表1 正常组和慢性结肠炎各组大鼠DAI评分和CMDI评分比较分)

2.2各组大鼠结肠组织HE染色病理形态 正常组大鼠结肠黏膜上皮结构完整,无炎症、坏死;模型组大鼠结肠黏膜明显水肿、糜烂,黏膜下层、肌层有大量炎性细胞浸润,黏膜各层界限不清,肠腺坏死、萎缩;各腧穴组肌层完整,杯状细胞数量较模型组多,炎性细胞浸润减少,其中上巨虚组较其余腧穴组改善明显。见图1。

图1 正常组和慢性结肠炎各组大鼠结肠组织病理形态(HE染色,×100)

2.3各组大鼠血清IL-10和TNF-α水平比较与正常组比较,模型组大鼠血清IL-10水平明显降低(P<0.05),血清TNF-α水平明显升高(P<0.05);与模型组比较,各腧穴组大鼠血清IL-10水平均明显升高(P均<0.05),血清TNF-α水平均明显降低(P均<0.05);且上巨虚组大鼠血清IL-

10水平明显高于天枢组、大肠俞组及足三里组(P均<0.05),血清TNF-α水平明显低于天枢组、大肠俞组及足三里组(P均<0.05);其余组间血清IL-10、TNF-α水平比较差异均无统计学意义(P均>0.05)。见表2。

表2 正常组和慢性结肠炎各组大鼠血清IL-10和TNF-α水平比较

2.4各组大鼠结肠组织中MMP-1、MMP-2蛋白表达情况比较 模型组大鼠结肠组织中MMP-1、MMP-2蛋白相对表达量均明显高于正常组(P均<0.05);各腧穴组大鼠结肠组织中MMP-1、MMP-2蛋白相对表达量均明显低于模型组(P均<0.05),且上巨虚组MMP-1、MMP-2蛋白相对表达量均明显低于天枢组、大肠俞组及足三里组(P均<0.05),其余组比较差异均无统计学意义(P均>0.05)。
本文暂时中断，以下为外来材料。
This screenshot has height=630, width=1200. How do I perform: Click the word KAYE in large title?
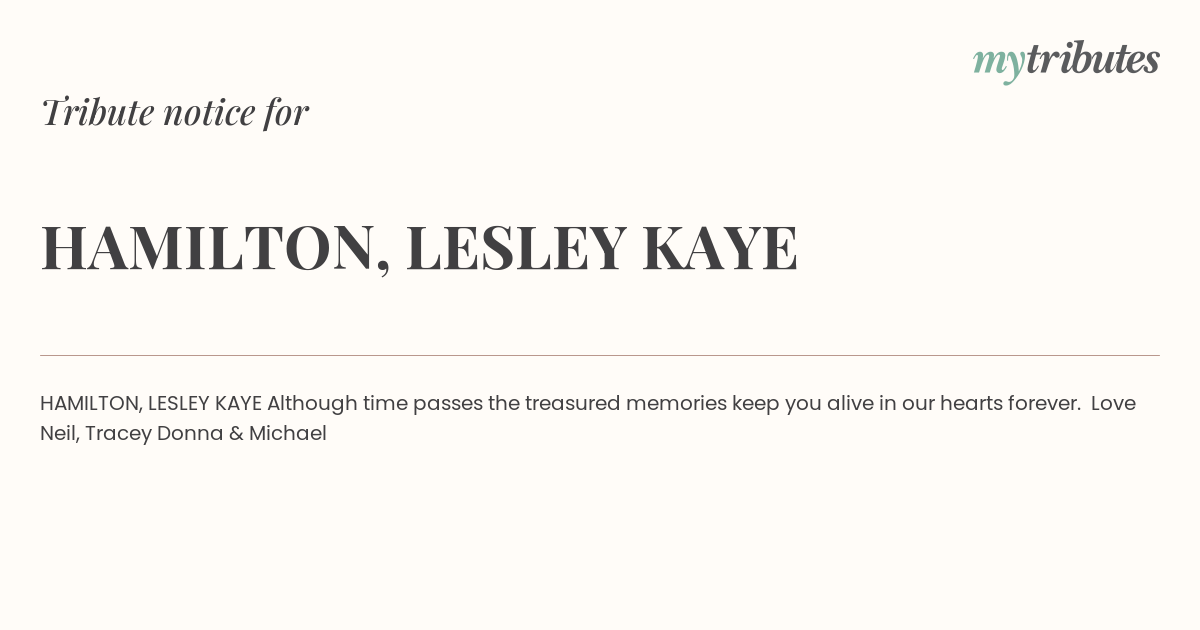(720, 247)
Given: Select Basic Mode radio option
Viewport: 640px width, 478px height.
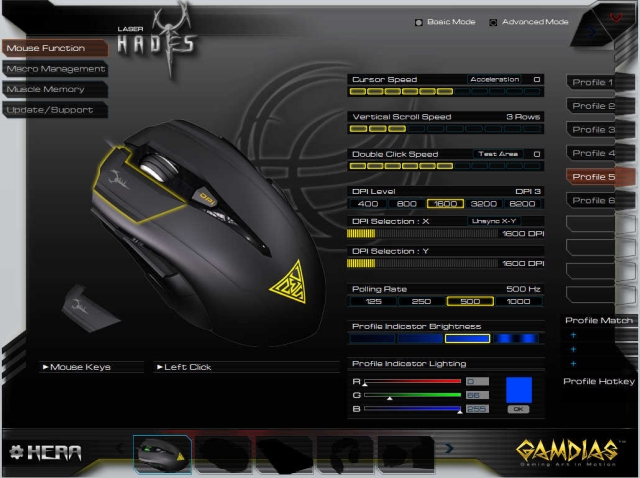Looking at the screenshot, I should (419, 22).
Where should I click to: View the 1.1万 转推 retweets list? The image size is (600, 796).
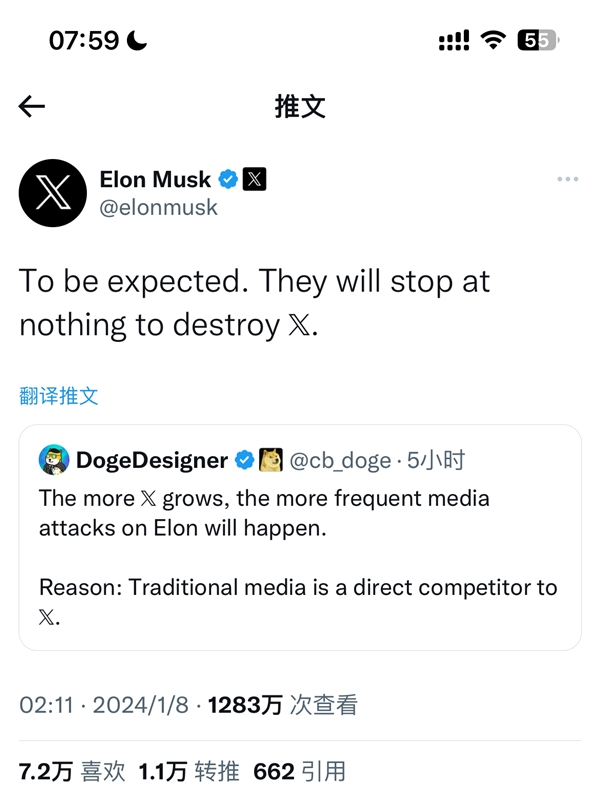tap(188, 771)
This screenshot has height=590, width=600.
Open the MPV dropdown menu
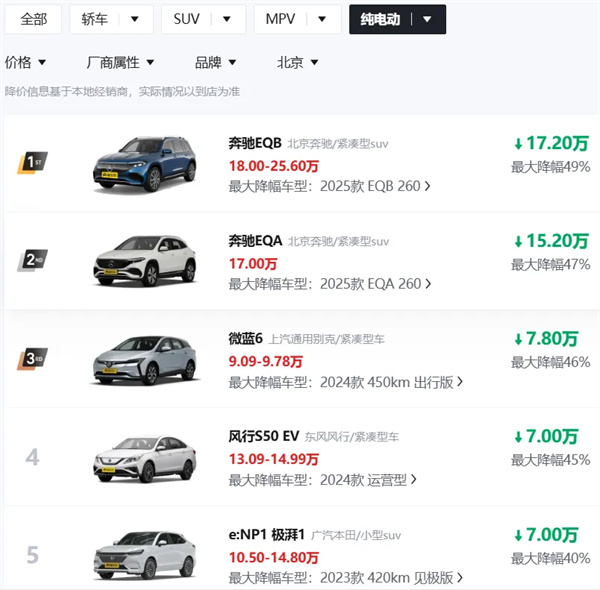point(321,19)
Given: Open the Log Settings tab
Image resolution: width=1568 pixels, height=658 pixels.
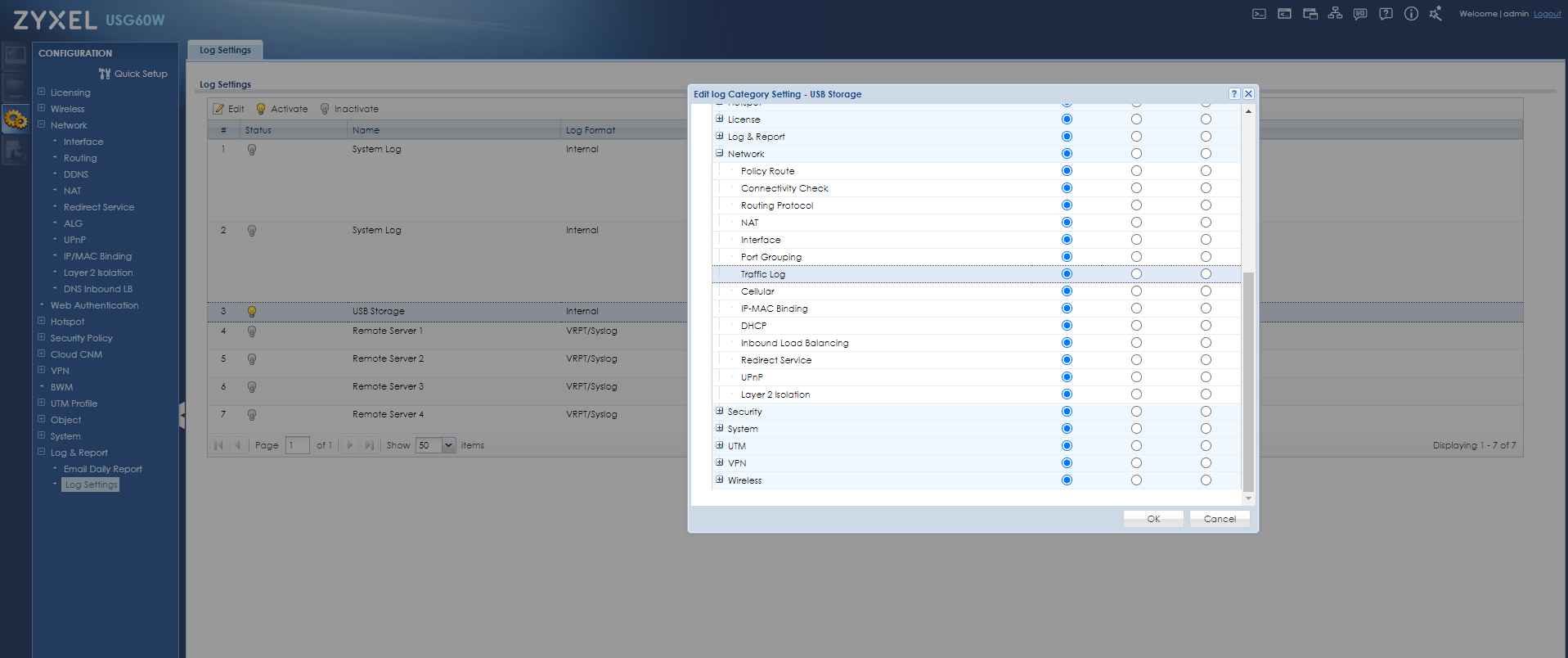Looking at the screenshot, I should point(225,50).
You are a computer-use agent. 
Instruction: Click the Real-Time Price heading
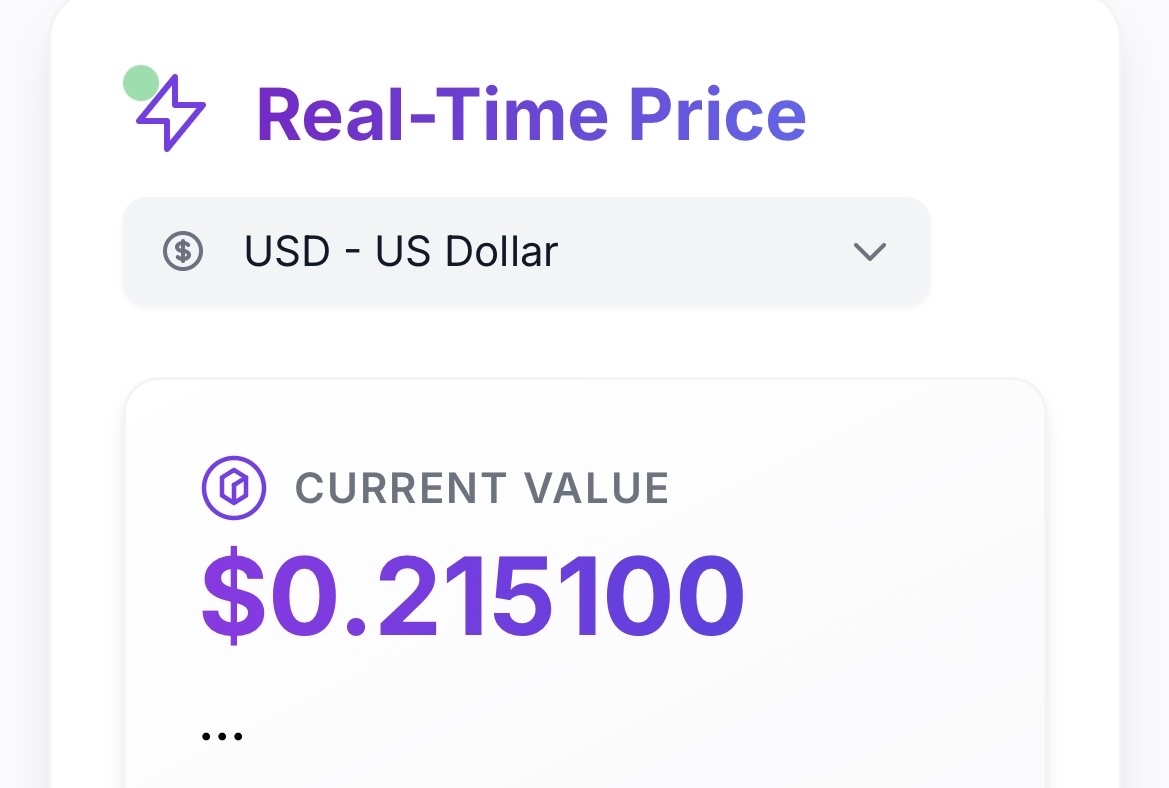point(531,114)
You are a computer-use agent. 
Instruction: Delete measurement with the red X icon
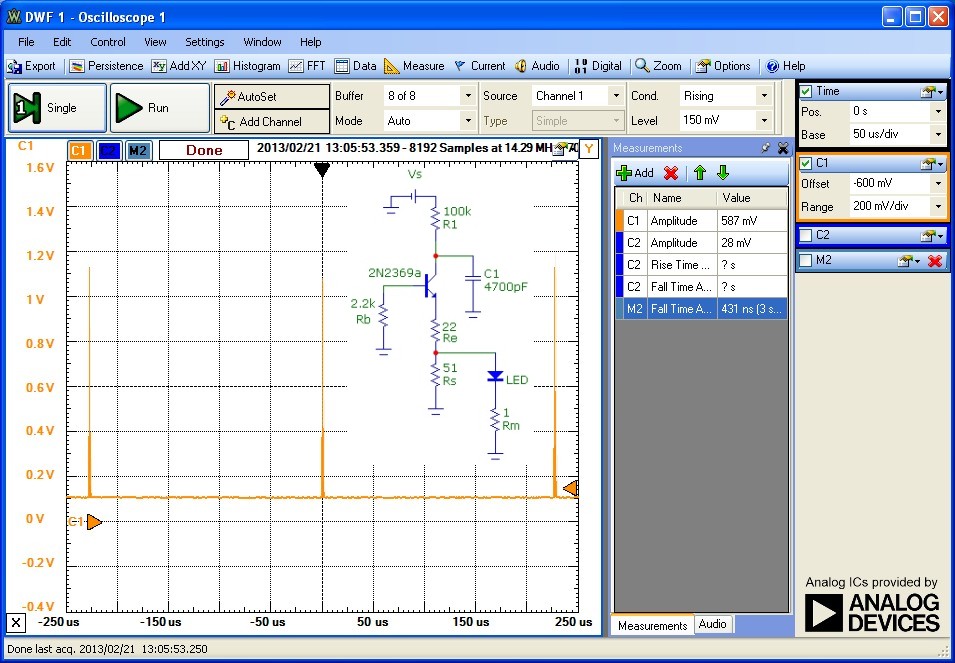coord(671,173)
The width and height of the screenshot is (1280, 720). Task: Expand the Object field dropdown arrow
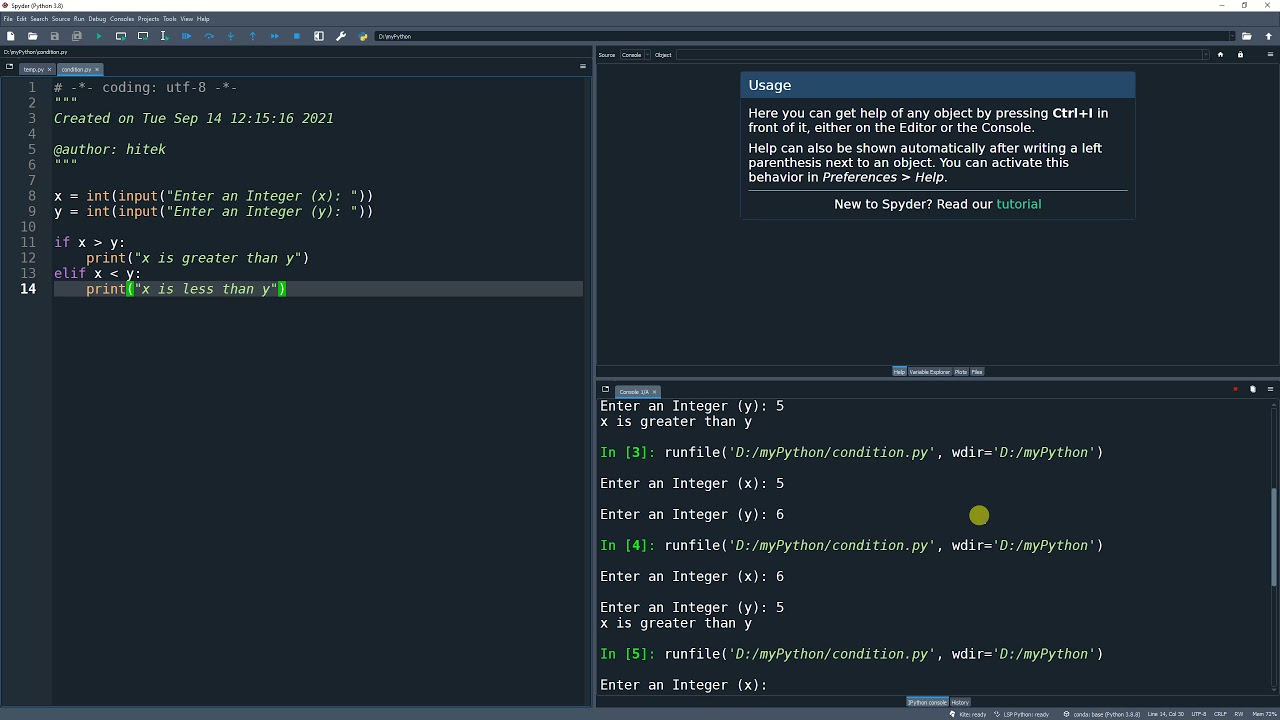[1205, 55]
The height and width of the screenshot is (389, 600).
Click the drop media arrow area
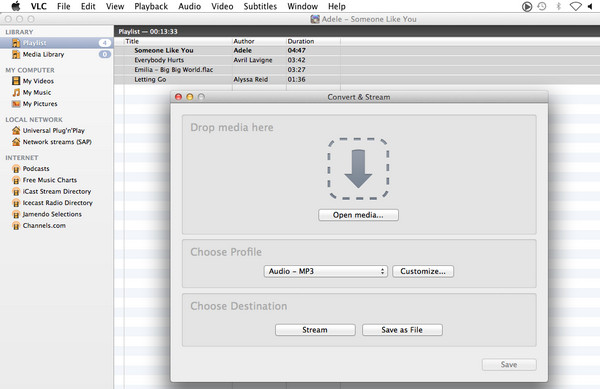(x=358, y=169)
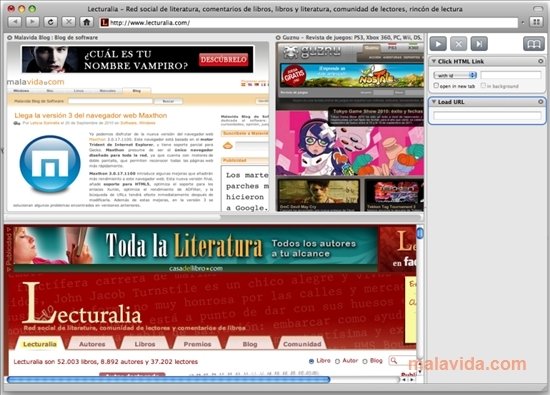Click the play button in automation panel

point(438,44)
见图2及表3。

图2 正常组和慢性结肠炎各组大鼠结肠组织中MMP-1、MMP-2蛋白表达情况

表3 正常组和慢性结肠炎各组大鼠结肠组织中MMP-1、MMP-2蛋白相对表达量比较

3 讨 论

中医学中无IBD的病名,多将其归于“泄泻”“久痢”“肠澼”“便血”等病范畴[15],其病变部位在大肠,但脾胃运化功能受阻是其发生的主要因素。

《景岳全书》中记载“泄泻之本,无不由于脾胃”,因而治疗肠腑病的特定穴又多分布于足阳明胃经。本次实验选取腧穴中,天枢为大肠之募穴,位居腹部,具有通调肠腑、理气活血、止泻消导之效;上巨虚为大肠之下合穴,位于下肢,《灵枢经》言“合治内腑,治内腑奈何?取之于合,大肠属上廉。此以邪在大肠,故当刺巨虚上廉”;足三里虽为胃之下合穴,但其主治病症广泛,且IBD与脾胃关系密切,因此也是治疗大肠腑病的常用特定穴之一;大肠俞乃大肠背腧穴,属于足太阳膀胱经,位于背部,是大肠之经气输注之处,同时也是大肠病证反应点,主治病变位于大肠的相关疾患。本实验采用免疫复合致敏法构建慢性结肠炎模型,造模后大鼠一般状况较差,DAI评分、CMDI评分均显著升高,结肠黏膜损伤严重,提示模型制备成功;各腧穴组给予电针干预后,大鼠一般情况均得到改善,DAI评分、CMDI评分显著降低,结肠黏膜组织均有不同程度的修复,其中上巨虚组改善最为显著,说明电针不同特定穴均可减轻慢性结肠炎结肠黏膜损伤,且电针上巨虚的效果更明显。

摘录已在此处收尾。